Corporation Counsel of the District of Columbia
- In office August 1995 – February 1997
- Mayor: Marion Barry
- Preceded by: Garland Pinkston (acting)
- Succeeded by: Jo Anne Robinson (acting)

United States Attorney for the District of Columbia
- In office 1979–1981
- President: Jimmy Carter
- Preceded by: Earl Silbert
- Succeeded by: Stanley S. Harris

United States Deputy Attorney General
- Acting
- In office August 16, 1979 – February 27, 1980
- President: Jimmy Carter
- Preceded by: Benjamin Civiletti
- Succeeded by: Charles Renfrew

Special Prosecutor for the United States Department of Justice
- In office October 17, 1975 – June 1977
- Appointed by: Edward H. Levi
- Preceded by: Henry S. Ruth Jr.
- Succeeded by: Position abolished

Personal details
- Born: Charles Frederick Carson Ruff August 1, 1939 Cleveland, Ohio, U.S.
- Died: November 19, 2000 (aged 61) Washington, D.C., U.S.
- Party: Democratic
- Education: Swarthmore College (BA) Columbia University (JD)

= Charles Ruff =

American lawyer (1939–2000)

Charles Frederick Carson Ruff (August 1, 1939 – November 19, 2000) was a prominent American lawyer based in Washington, D.C., and was best known as the White House Counsel who defended President Bill Clinton during his impeachment trial in 1999.

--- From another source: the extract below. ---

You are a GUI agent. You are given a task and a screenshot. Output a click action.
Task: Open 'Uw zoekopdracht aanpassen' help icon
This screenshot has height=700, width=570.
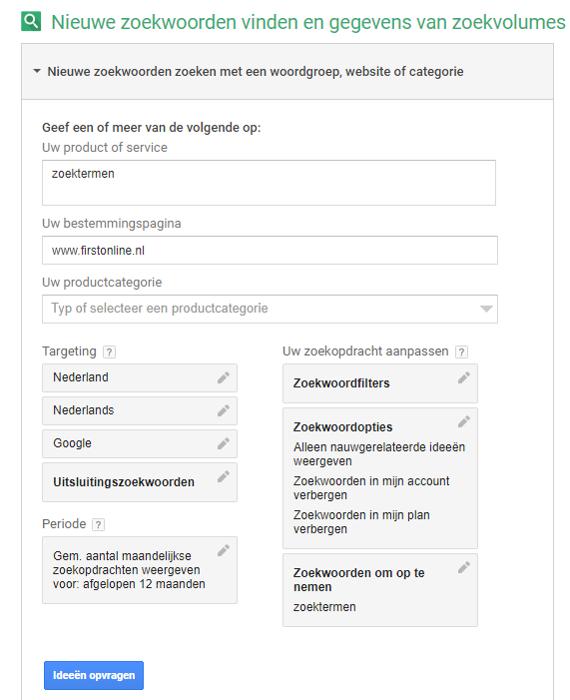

==Early life and education==
Charles Frederick Carson Ruff was born on August 1, 1939, in Cleveland Ohio; he grew up mostly in New York City. Ruff's mother was the public relations director of the Metropolitan Opera, and in an oral history recorded shortly before his death Ruff remembered frequently attending the opera as a child, giving him a lifelong love of music.

Ruff received his B.A. degree from Swarthmore College in 1960 and his J.D. degree from Columbia Law School in 1963. Although Ruff ranked twelfth in a class of 235 at Columbia, he later stated that he "absolutely detested law school."

After graduating from law school, Ruff accepted a Ford Foundation fellowship to teach law in Africa. In 1964, while in Liberia, Ruff was sickened with flulike symptoms (a specific diagnosis was never made) and almost died; he became paralyzed in the legs and used a wheelchair for the rest of his life. Ruff preferred not to discuss his disability, saying only that "law is a sedentary profession."

==Career==
Ruff was a research associate at Columbia University's African Law Center and taught at the University of Pennsylvania. He joined the U.S. Department of Justice as a trial lawyer in 1967.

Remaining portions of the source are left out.